Hi, I have a hard time understanding the behaviour of the multiple host based
macros with respect to the value of the use-fqdn(), and keep-hostname() params.
This is a confusing part of our documentation that I tried to clarify a few months ago. Unfortunately, it is still not the best.
First of all, when setting use-fqdn(yes), isn't the network destination supposed to send the fqdn? In our case, tcpdump shows that the short hostname is sent instead.
use-fqdn(), use-dns(), normalize-hostnames() and dns-cache() are actually source options but they can be used in the global "options" block as well. They do NOT really have effect if the keep-hostname option is set to "yes". If you set use-fqdn to "yes" for a source (or globally), you might want to set keep-hostname() to "no" in order to overwrite the original hostname that was parsed from the message.
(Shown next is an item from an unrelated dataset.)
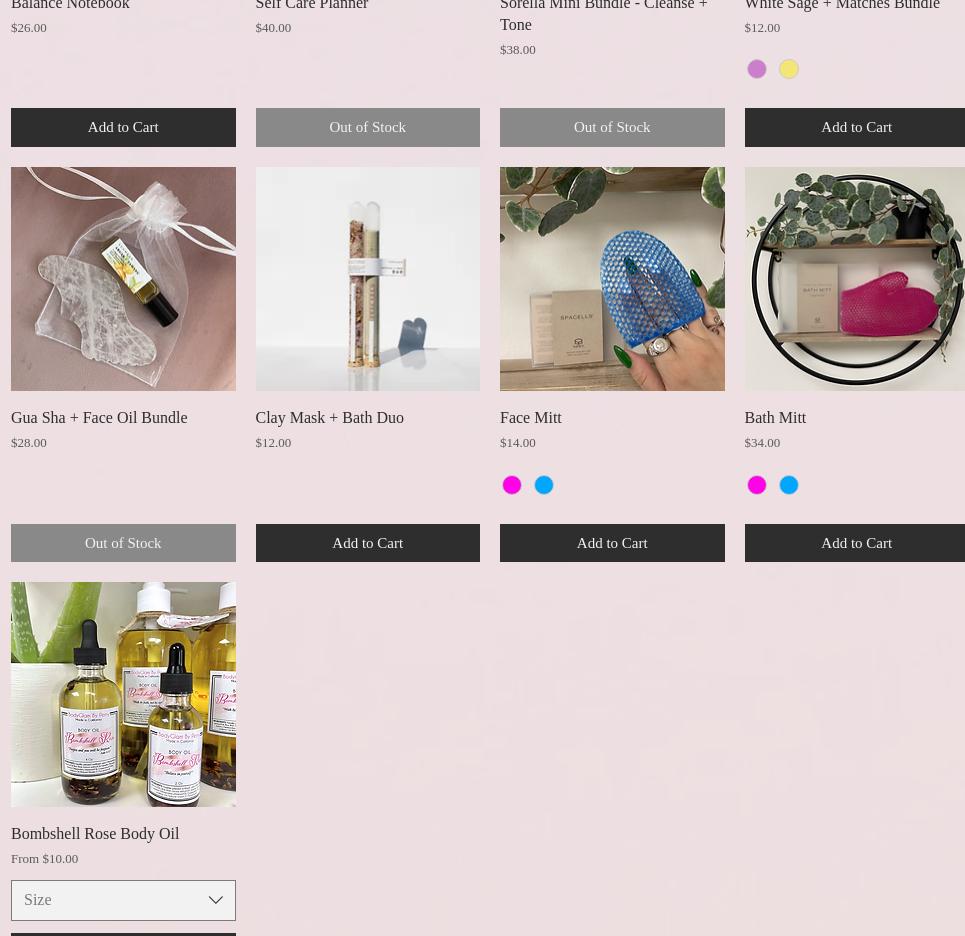Open the Bombshell Rose Body Oil product image

click(123, 694)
The original hostname may not be an FQDN, but syslog-ng can not touch it when keep-hostname() is enabled. As an alternative (if you also want to keep the original hostname), you can write a custom template for the destination where ${HOST_FROM} is used instead of ${HOST}. Additionally, what does the following paragraph from the documentation mean?
The hostname-related macros (${FULLHOST}, ${FULLHOST_FROM}, ${HOST}, and ${HOST_FROM}) do not have any effect if the keep-hostname() option is disabled
Does that mean they are empty if keep-hostname(no) ?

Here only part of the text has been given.